It will be appreciated that the fibers of the present invention which form the batt are preferably non-woven and preferably made from 100 percent synthetics, preferably, nylon, polyester or polyphenylene sulfide. Most preferably, the fibers are made from a nylon selected from the group consisting of nylon 6, nylon 6,6, nylon 6,10, nylon 6,12, nylon 11, nylon 12, copolymers thereof, and blends thereof. Furthermore, the batt or assembly of fibers preferably contains from about 20 percent to 100 percent fibers having a deep grooved configuration, with 0 to about 80 percent being conventional round fibers. More preferably, the assembly of fibers will contain from about 40 to 100 percent fibers having a deep grooved configuration and from 0 to about 60 percent round fibers. Most preferably, the assembly of fibers will contain at least 50 percent fibers having a deep grooved configuration. Thus, a mixture of round and deep grooved fibers can be utilized.
The fibers having a deep grooved configuration are preferably extruded as is well known in the art using uniquely designed spinnerettes. The spinnerettes have orifices of essentially the same cross-sectional configuration to be provided the fibers. After extrusion and quenching, the fibers may be drawn and/or relaxed through a water bath, heated rollers, and/or an oven. The fibers may then be crimped as is known in the art, preferably in a stufferbox, and typically cured. The fibers may also be drawn through a draw bath and are typically cured in an oven.
In a preferred embodiment, the fibers having a deep groove configuration are coated with a hydrophilic finish. As noted hereinabove, the spontaneous transportation of water or other liquids on the surface of these fibers is maximized as the angle θ decreases. A hydrophilic finish is believed to further aid in the spontaneous transport of liquids.
The hydrophilic finish may be permanent or non permanent. Examples of a permanent hydrophilic finishing composition is available from ICI Surfactants under the tradenames “Milease” and “Raycalube”. These hydrophilic copolymers are often used as hydrophilic lubricants. It is believed other permanent finishes are also suitable for this invention. Non permanent hydrophilic finishing compositions include fatty acid esters and ethoxylated derivatives thereof. ICI Surfactants also provides one such suitable fatty acid ester under the trade designation TL1962.
The hydrophilic finish may be applied to the deep-grooved fibers during any of a number of different steps of the production process. For example, the finish may be applied in the draw bath given the fibers. Typically, the fibers are first quenched with air and then drawn and textured. As another alternative, the finish may be applied in the stufferbox during the crimping process. Commonly, the finish is sprayed onto the fibers at the stufferbox and then sent to the oven where the finish is cured with steam or hot air. As yet another alternative, the non-permanent finish may be applied directly to the fibers after they come out of the oven.
Once formed, the fibers are then cut, typically to a length of from about 1 inch to about 6 inches as discussed hereinabove. It will be appreciated that the fibers can be cut to a single length or at multi-lengths, and may be cut variably (i.e., cut to a different length with each cut) or in unison (i.e., cut a single length first, then a second length, and so on).

^^^^^^^^

**Direction A**
Could you transcribe the passage on deep-grooved fibers, starting at "Once formed, the" and ending at "and so on)."?
**Direction B**
Do these statements agree with the passage on deep-grooved fibers? Answer yes or no for each, quoting the deciding words exactly. (i) The batt may contain up to about 80 percent conventional round fibers. (ii) The non-permanent finish can be applied only in the draw bath. (iii) Fatty acid esters are given as permanent hydrophilic finishing compositions.
**Direction C**
Continue the passage on deep-grooved fibers from its final sentence.

**Information given**
^^^^^^^^

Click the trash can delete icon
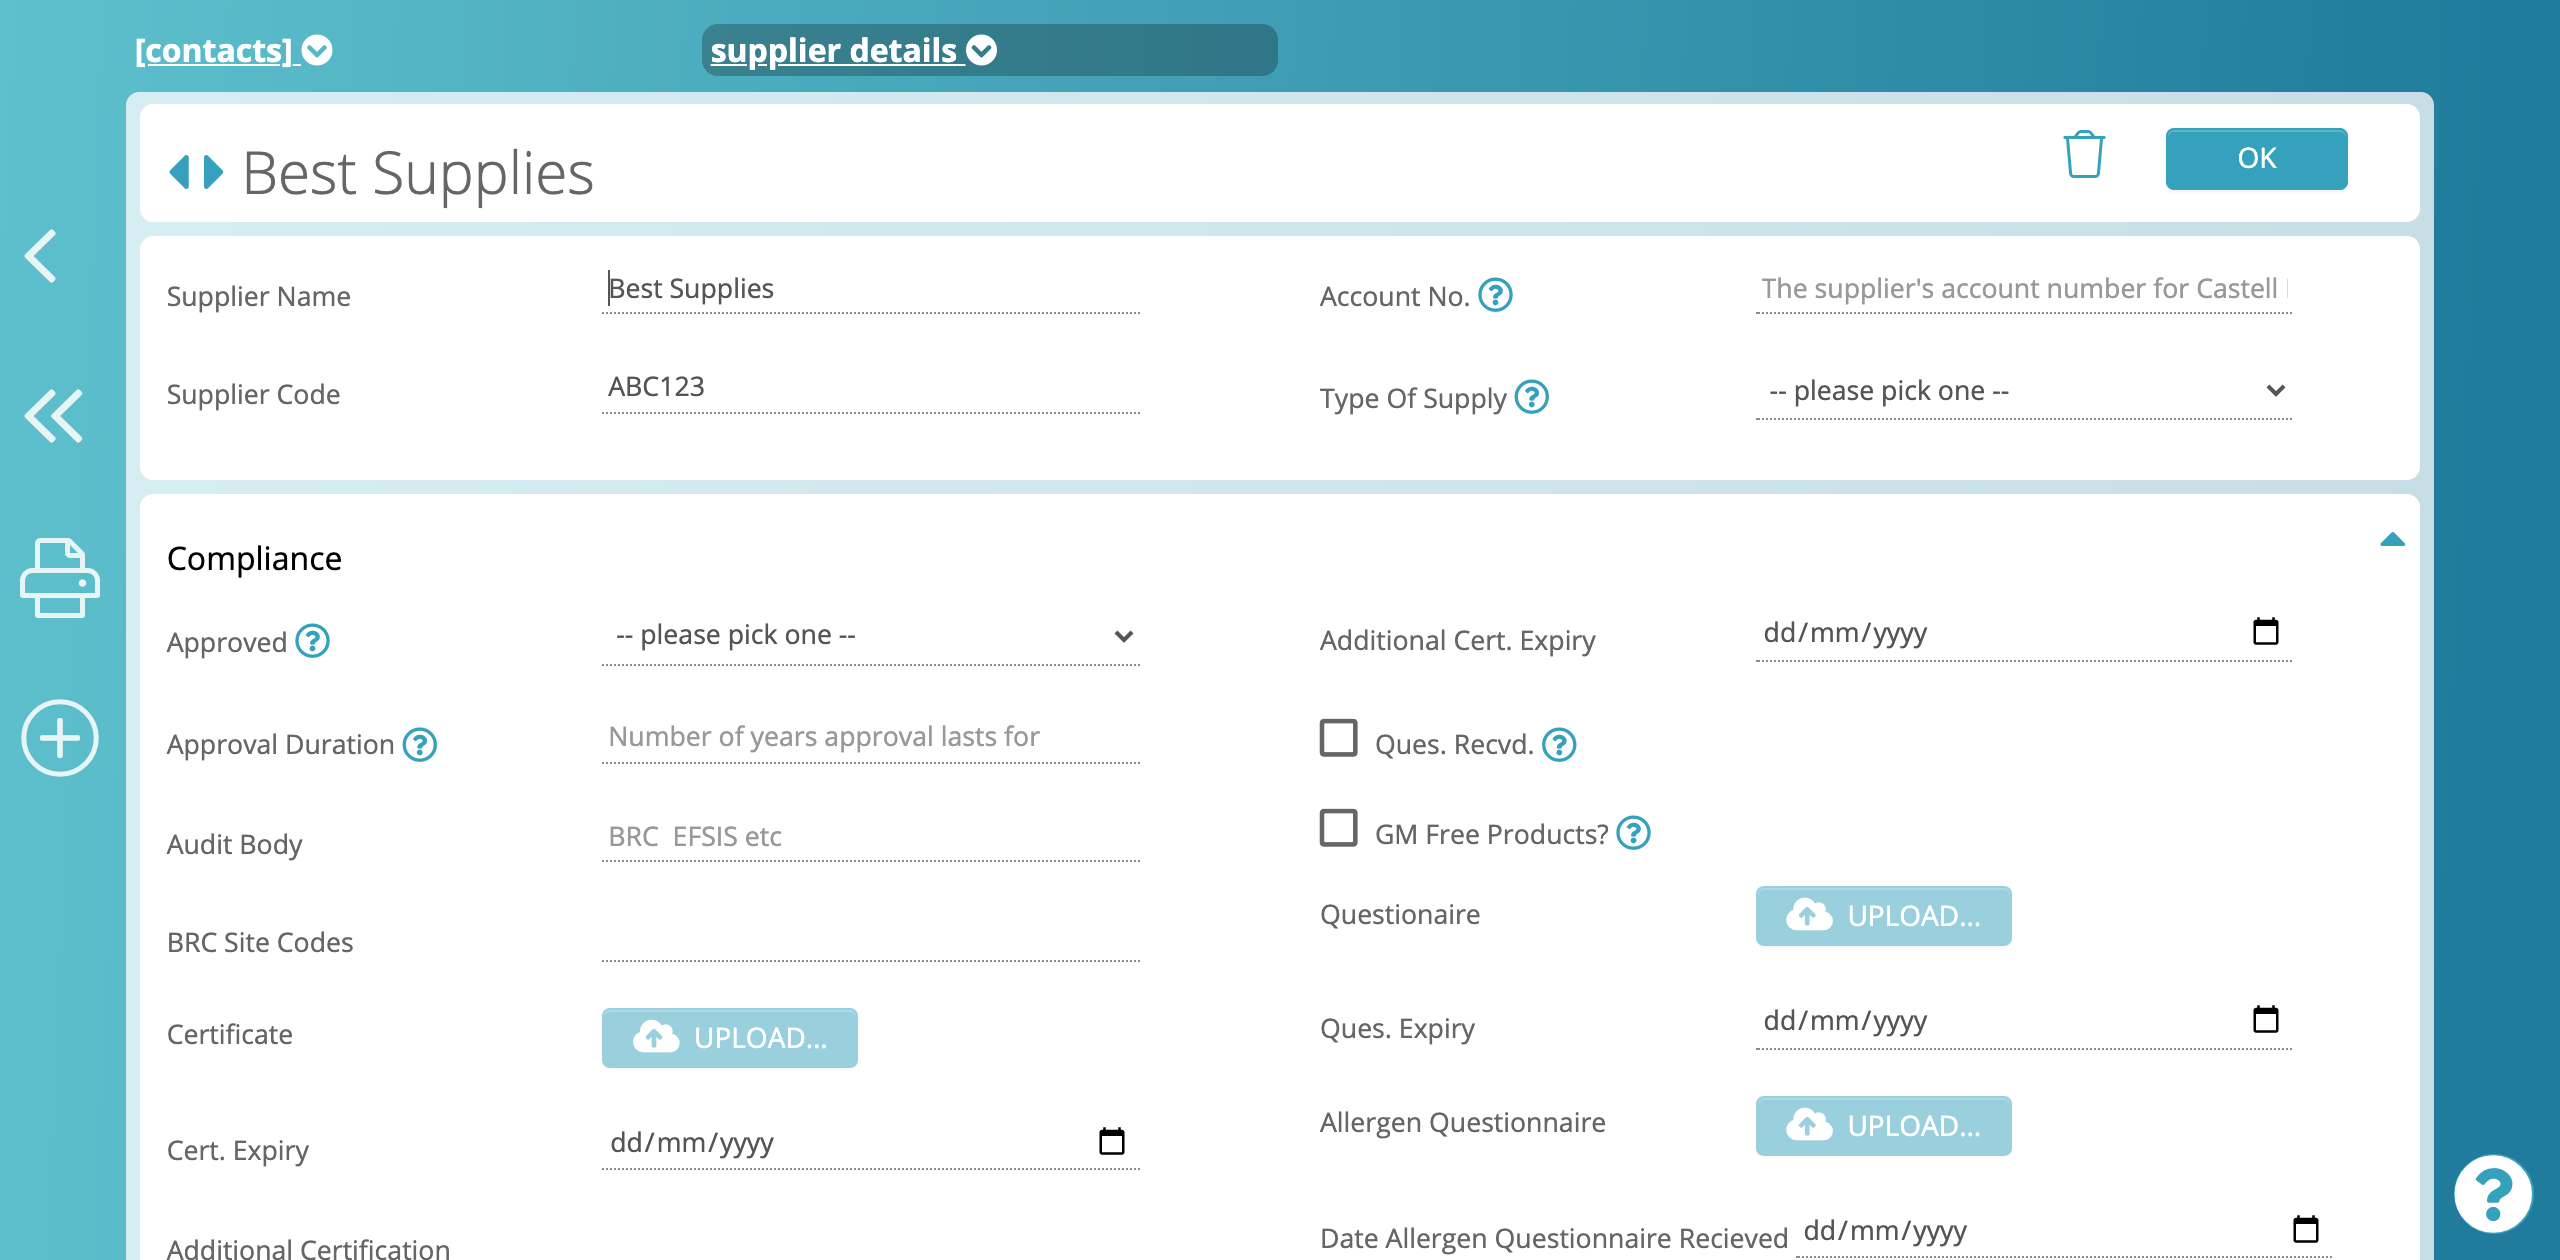The width and height of the screenshot is (2560, 1260). (2084, 155)
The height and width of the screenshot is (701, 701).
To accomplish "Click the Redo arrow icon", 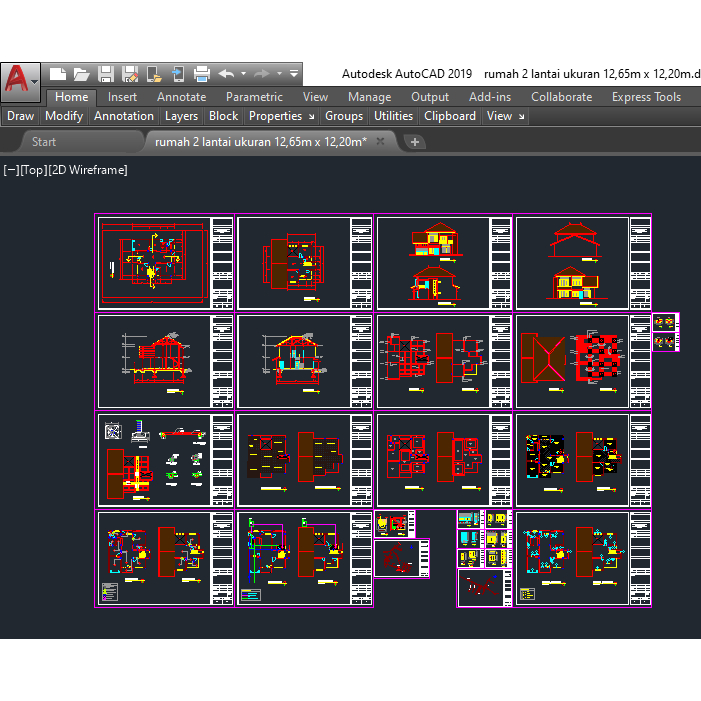I will pos(262,74).
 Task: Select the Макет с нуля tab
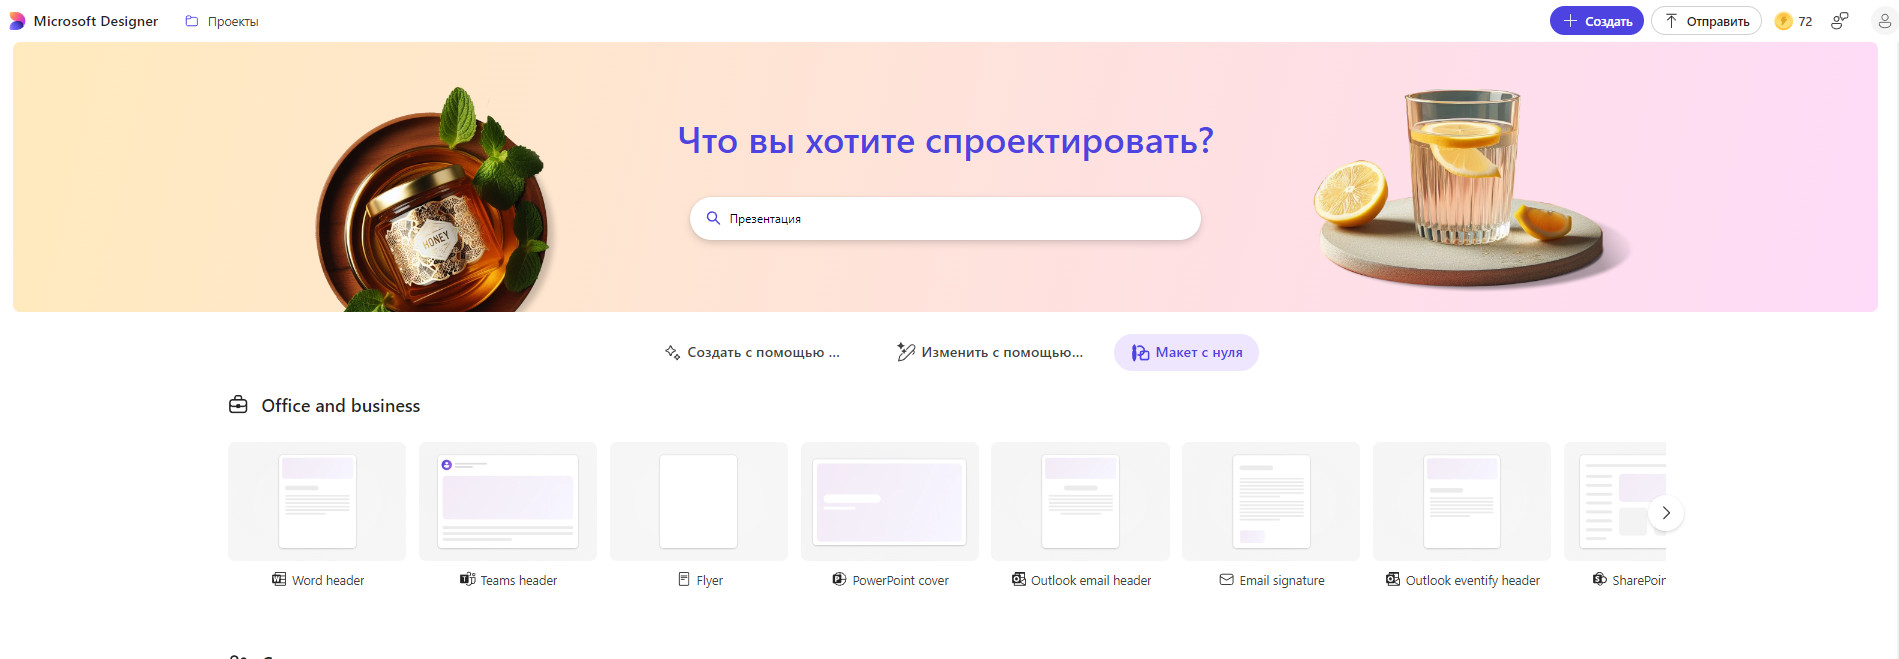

^^^^^^^^

**Result A**
Once formed, the fibers are then cut, typically to a length of from about 1 inch to about 6 inches as discussed hereinabove. It will be appreciated that the fibers can be cut to a single length or at multi-lengths, and may be cut variably (i.e., cut to a different length with each cut) or in unison (i.e., cut a single length first, then a second length, and so on).

**Result B**
(i) Yes: "with 0 to about 80 percent being conventional round fibers"
(ii) No: "As yet another alternative, the non-permanent finish may be applied directly to the fibers after they come out of the oven."
(iii) No: "Non permanent hydrophilic finishing compositions include fatty acid esters and ethoxylated derivatives thereof."

**Result C**
The assembly of fibers or batt 14 may be produced by any means known in the art. However, typical processing includes blending the fibers together and then carding them into a uniform web. The web of fibers may or may not be preneedled together before it is then applied in a series of layers onto the base fabric 12 to form the batt 14. The web of fibers forming the batt and the base fabric 12 are then fed through a zone where several thousand barbed needles, such as 18, are needle punched into the composite to tack the web or assembly of fibers (i.e., batt) to the base fabric. The assembly of fibers is typically spliced at the start and stop of web application in the cross machine direction. Some processes can apply the web in a spiral method that eliminates cross machine direction oriented splices, however.
Heretofore, the types and deniers of fibers to be used as the web or batt fibers were selected for a number of different reasons. While water handling requirements of the press felt always have been an important consideration in the type of fibers to be used as the web or batt fibers, it was the resultant void volume and compaction or compression of the fiber which dictated the type of fiber employed. A change to the configuration of the fibers used as the batt fibers has never been considered in conjunction with press felts.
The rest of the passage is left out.